Are Politically Exposed Persons (PEPs) truly the time-ticking bombs of financial crime, or is the threat exaggerated?

People share different arguments about it and history also shows us things that we can’t ignore.

From the backroom deals of 18th-century London, where Robert Harley, head of the British Treasury, was accused of taking kickbacks during the South Sea Bubble scandal, to today’s PEPs headlines of billion-dollar embezzlement and terror financing, one thing is clear:

PEPs possess the authority and power that makes them more vulnerable to money laundering, corruption, bribery, and financial crimes.
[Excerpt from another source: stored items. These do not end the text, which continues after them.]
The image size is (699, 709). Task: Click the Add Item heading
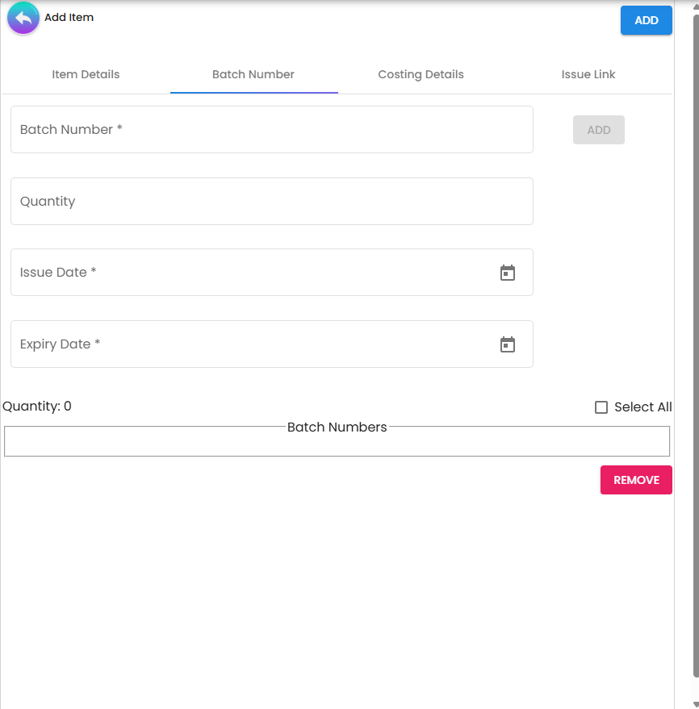point(69,17)
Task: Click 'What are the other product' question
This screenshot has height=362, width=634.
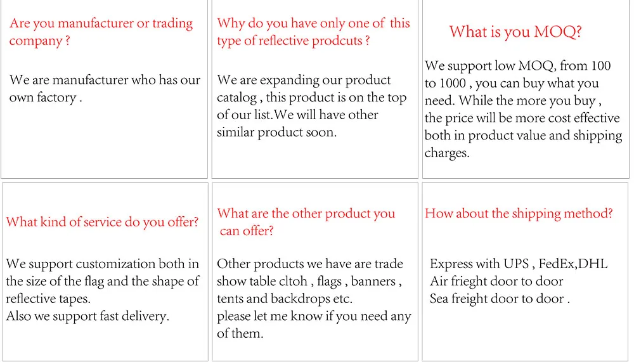Action: coord(306,222)
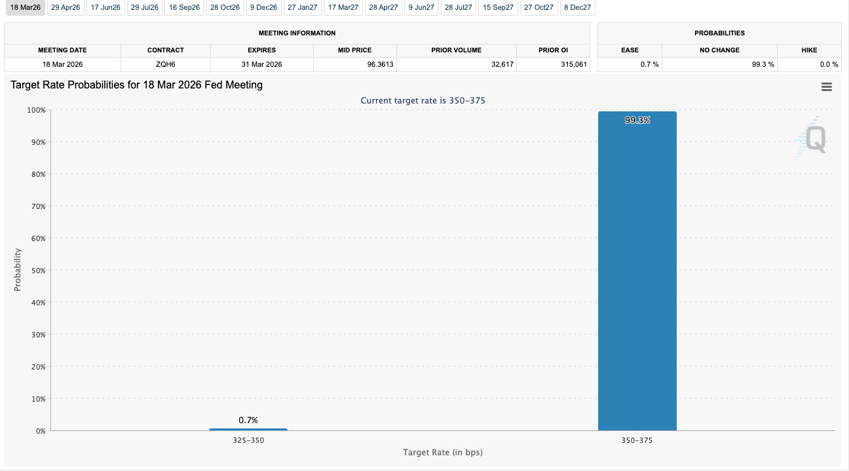This screenshot has height=471, width=849.
Task: Open the 16 Sep26 meeting tab
Action: tap(184, 7)
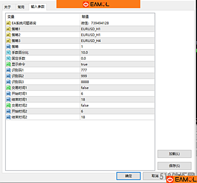Screen dimensions: 197x183
Task: Click the string icon beside EA系统问题咨询
Action: [x=8, y=23]
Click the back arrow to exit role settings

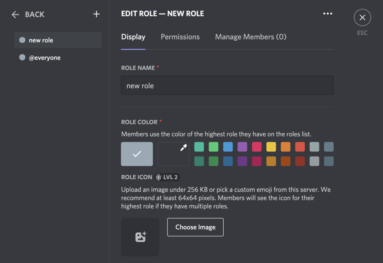coord(15,14)
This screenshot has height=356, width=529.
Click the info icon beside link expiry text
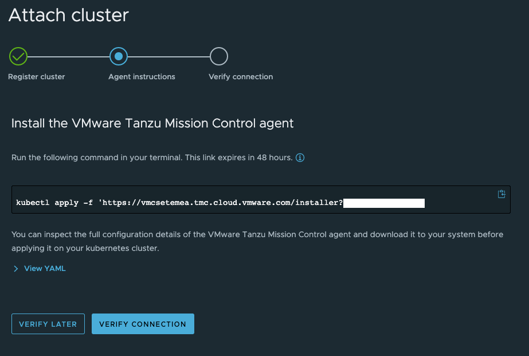click(300, 158)
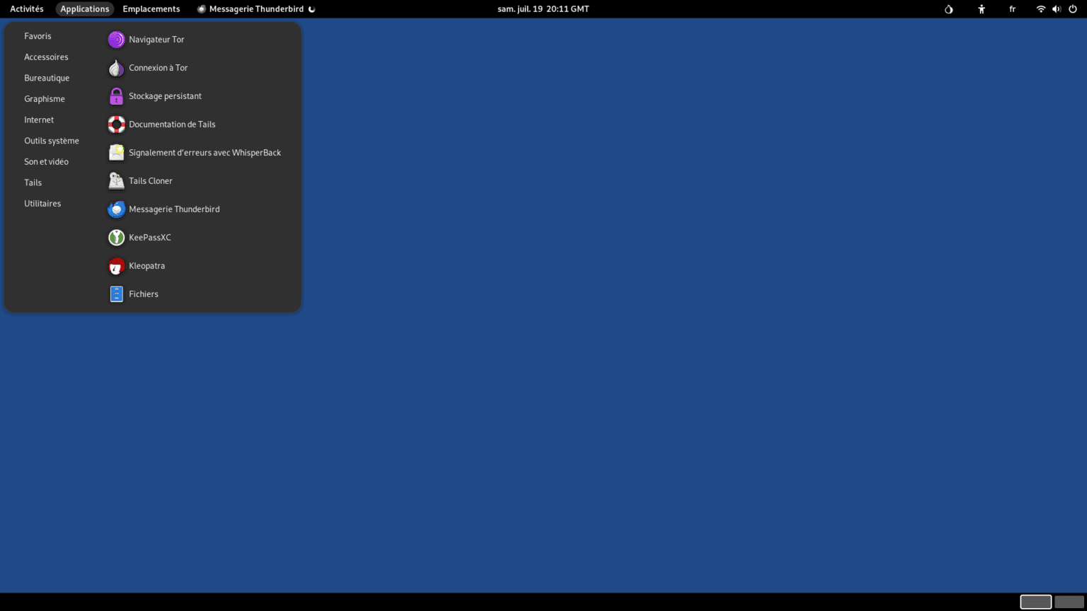Open the Stockage persistant tool
This screenshot has width=1087, height=611.
point(165,96)
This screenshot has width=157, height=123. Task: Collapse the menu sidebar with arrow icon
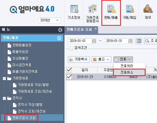[x=60, y=30]
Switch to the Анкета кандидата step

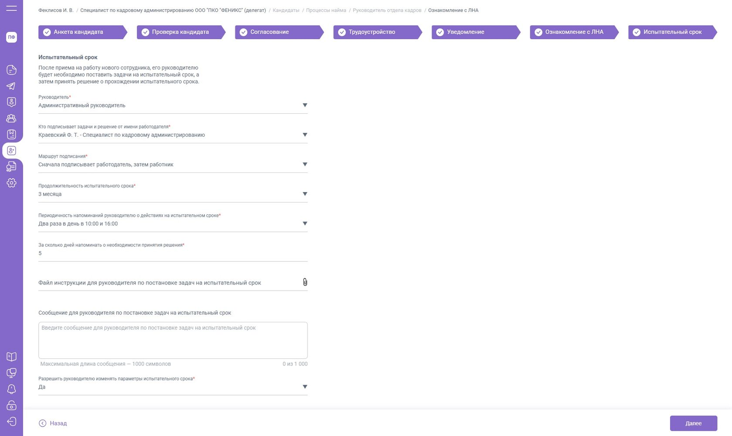(x=78, y=32)
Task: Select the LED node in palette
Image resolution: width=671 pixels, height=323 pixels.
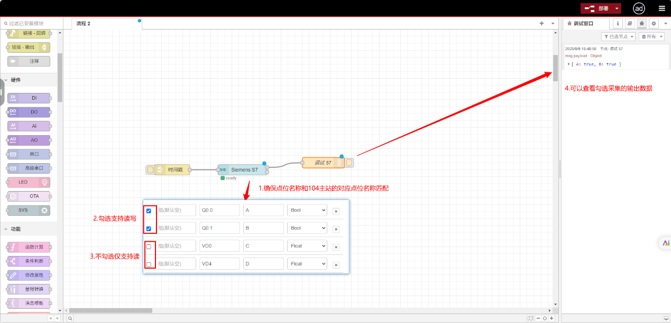Action: point(29,182)
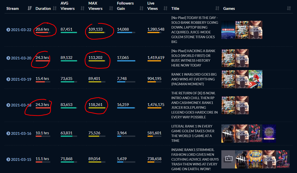This screenshot has height=173, width=297.
Task: Click the Mario Kart game thumbnail
Action: (255, 79)
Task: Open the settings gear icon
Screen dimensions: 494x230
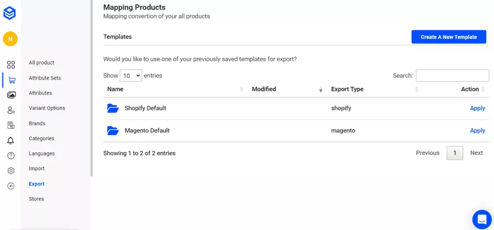Action: 11,171
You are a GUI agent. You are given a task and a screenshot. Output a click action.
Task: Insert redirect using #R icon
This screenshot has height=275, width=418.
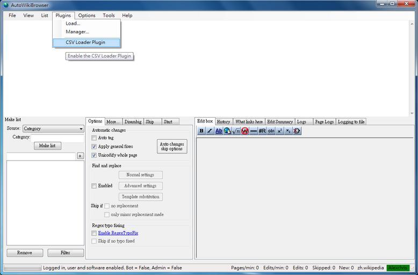[x=262, y=131]
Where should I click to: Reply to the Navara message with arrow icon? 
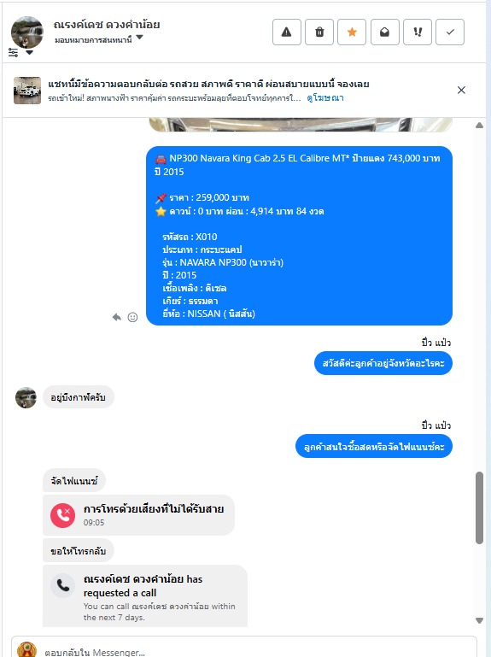coord(116,317)
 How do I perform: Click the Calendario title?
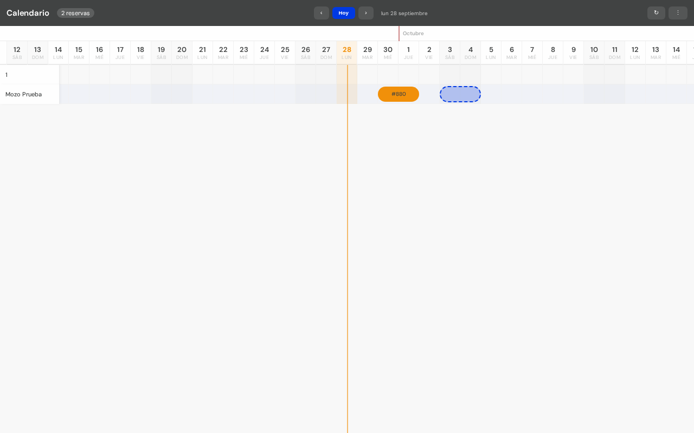28,13
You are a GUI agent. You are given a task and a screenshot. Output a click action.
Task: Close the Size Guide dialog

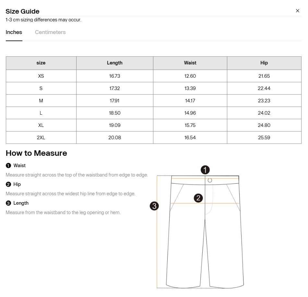click(x=298, y=11)
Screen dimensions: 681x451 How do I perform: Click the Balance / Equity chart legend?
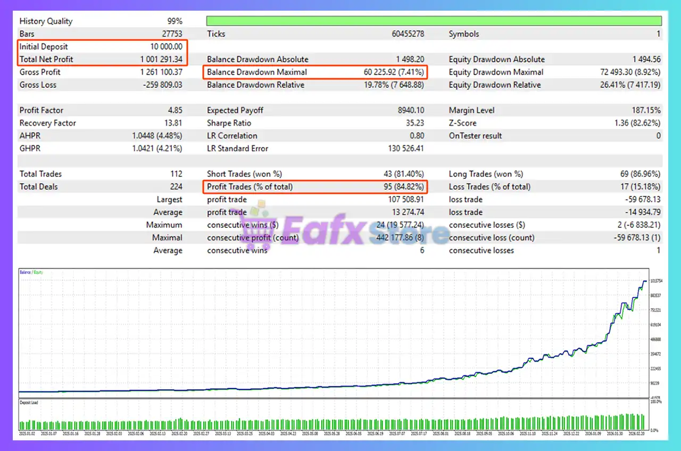[x=31, y=272]
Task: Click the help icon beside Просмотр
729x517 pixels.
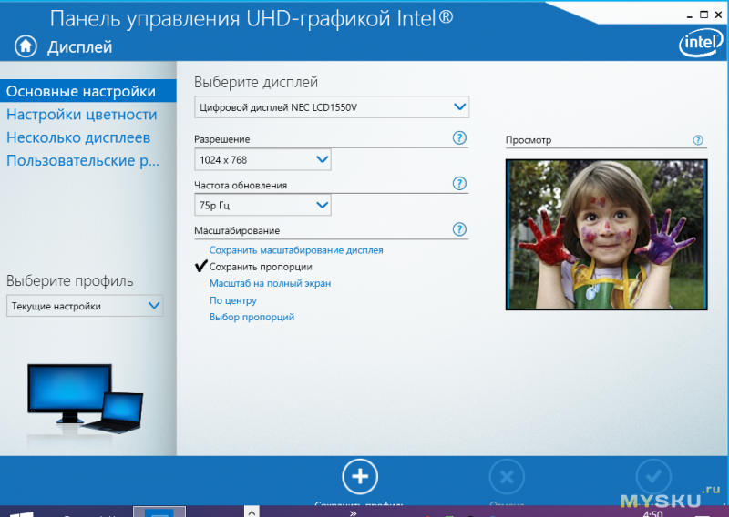Action: [x=698, y=140]
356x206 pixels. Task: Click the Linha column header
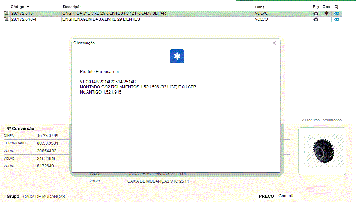(x=259, y=7)
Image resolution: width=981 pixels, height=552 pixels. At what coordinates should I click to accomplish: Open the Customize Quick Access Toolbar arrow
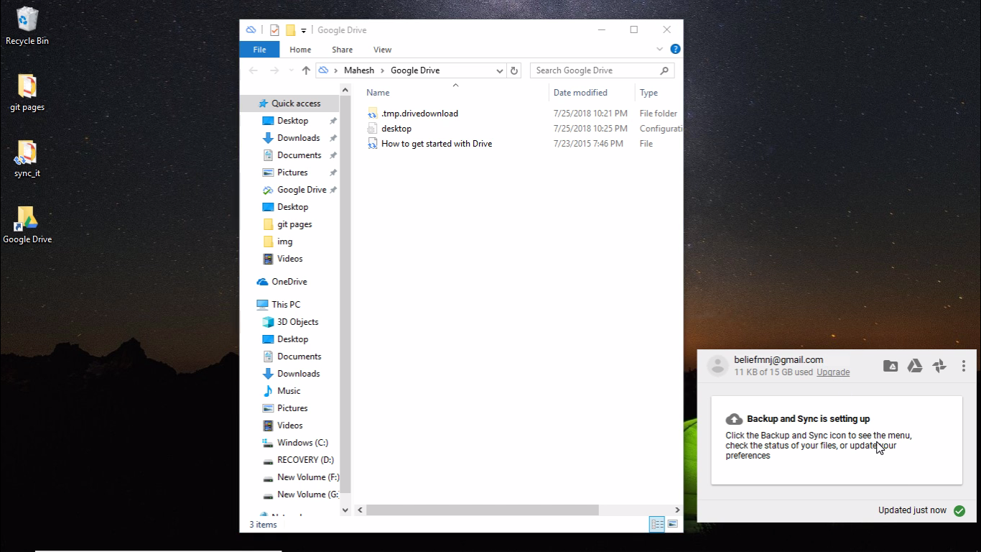303,29
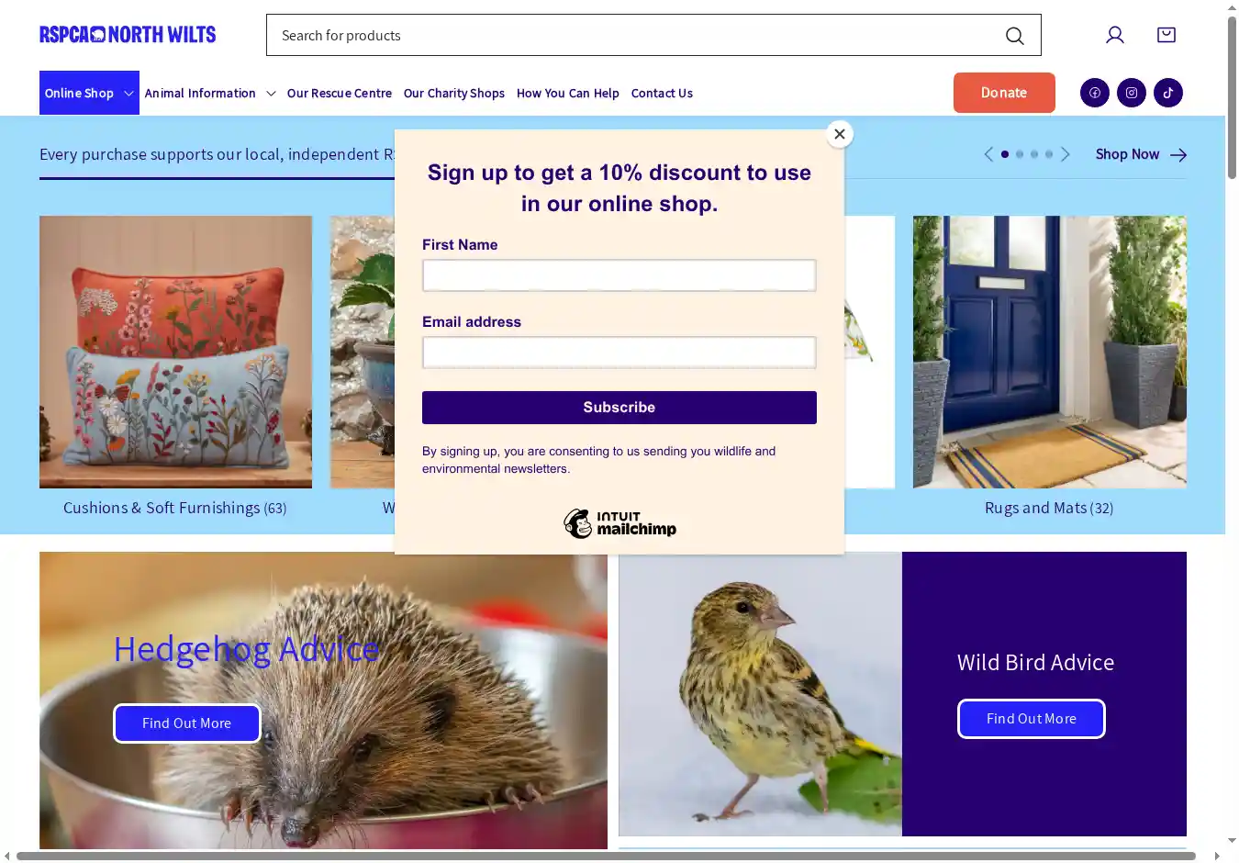Expand the Animal Information menu
The image size is (1239, 863).
click(210, 93)
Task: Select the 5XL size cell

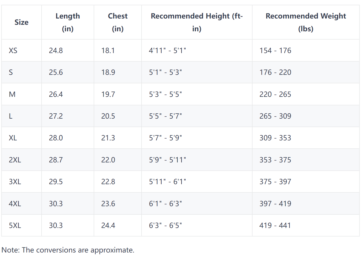Action: 15,225
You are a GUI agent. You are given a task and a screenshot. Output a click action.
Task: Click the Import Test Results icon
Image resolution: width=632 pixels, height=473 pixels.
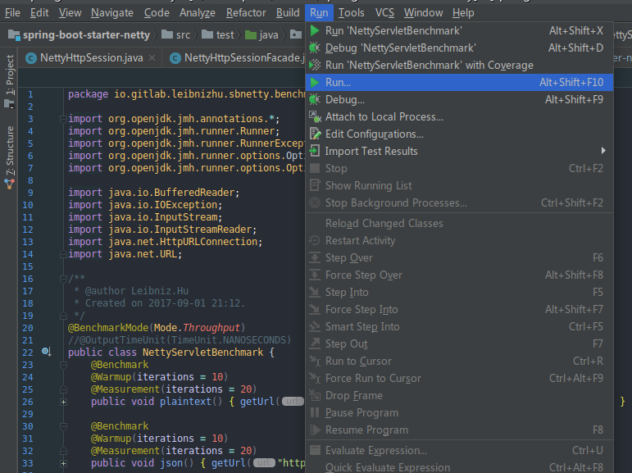click(315, 152)
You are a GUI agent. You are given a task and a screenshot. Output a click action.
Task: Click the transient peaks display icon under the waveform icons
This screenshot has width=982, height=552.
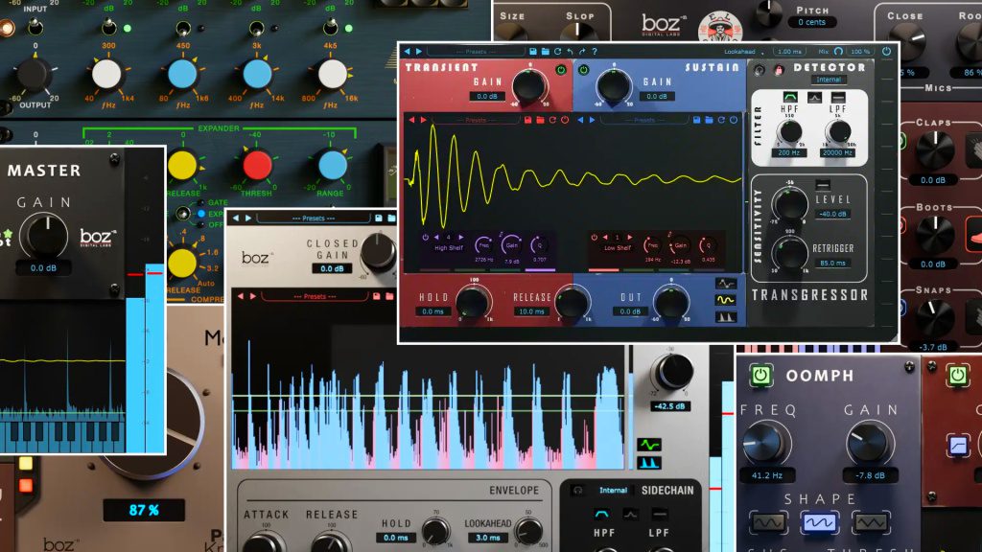(726, 316)
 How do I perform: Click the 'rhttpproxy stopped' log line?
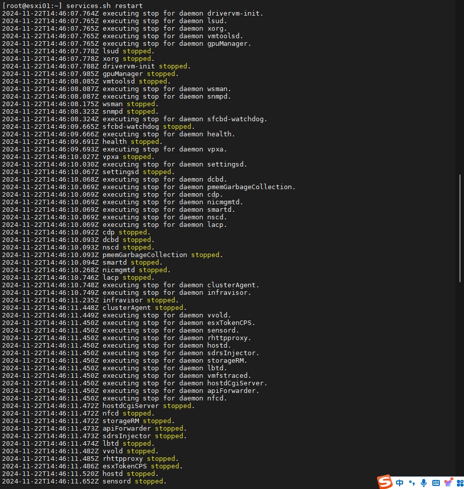click(x=139, y=458)

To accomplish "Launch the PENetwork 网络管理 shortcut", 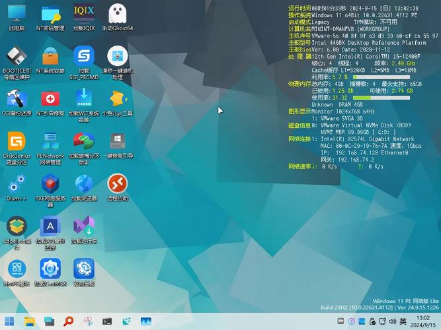I will pyautogui.click(x=50, y=142).
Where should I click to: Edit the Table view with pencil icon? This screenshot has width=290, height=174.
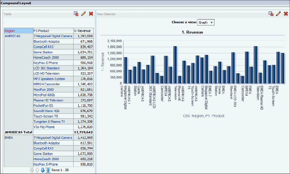pos(83,14)
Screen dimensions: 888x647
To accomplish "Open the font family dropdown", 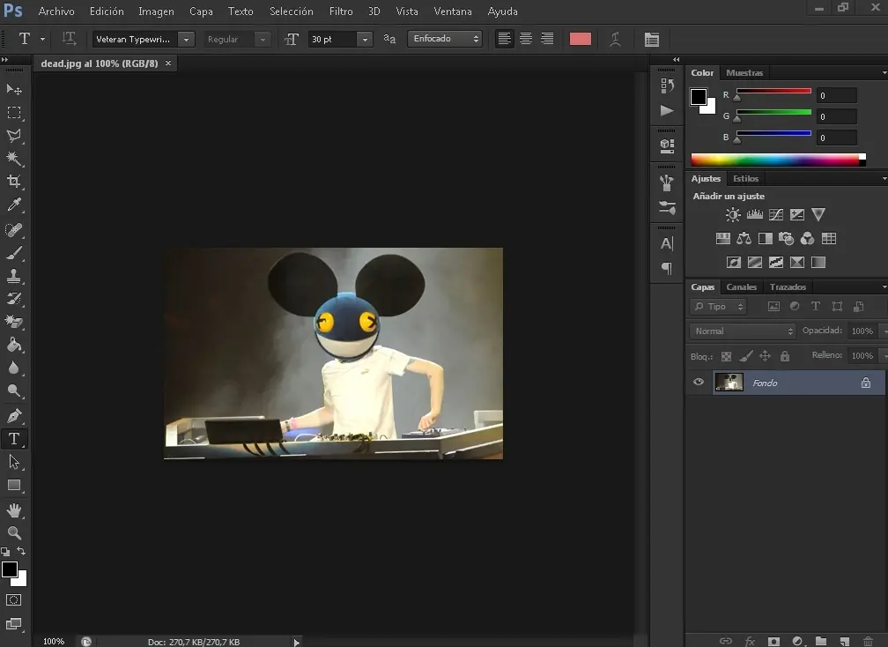I will tap(186, 40).
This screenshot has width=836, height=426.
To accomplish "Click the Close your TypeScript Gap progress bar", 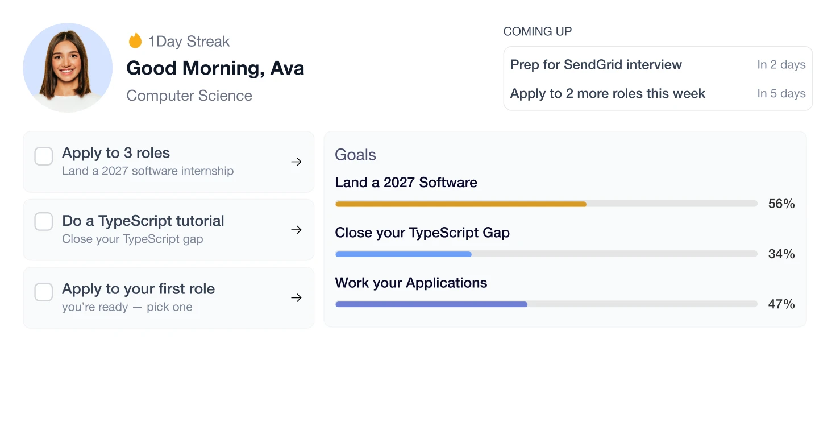I will point(546,254).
In his book, Money Laundering: A Guide for Criminal Investigators, John Madinger illustrates how high-risk individuals holding government and public offices conceal illicit wealth through difficult money laundering schemes, using their power and access to public money.

High-risk PEPs often prefer to use techniques like creating fake identities and businesses in the name of Relatives and Close Associates (RCAs) and establishing shell companies to move their illicit money from one place to another.

This is why FATF recommendations 12 and 22 mandate the implementation of comprehensive AML compliance efforts, detailed screening, and continuous monitoring for financial institutions and designated non-financial businesses and professions (DNFBPs) when making business deals with domestic or foreign PEPs to understand and manage their potential risks clearly.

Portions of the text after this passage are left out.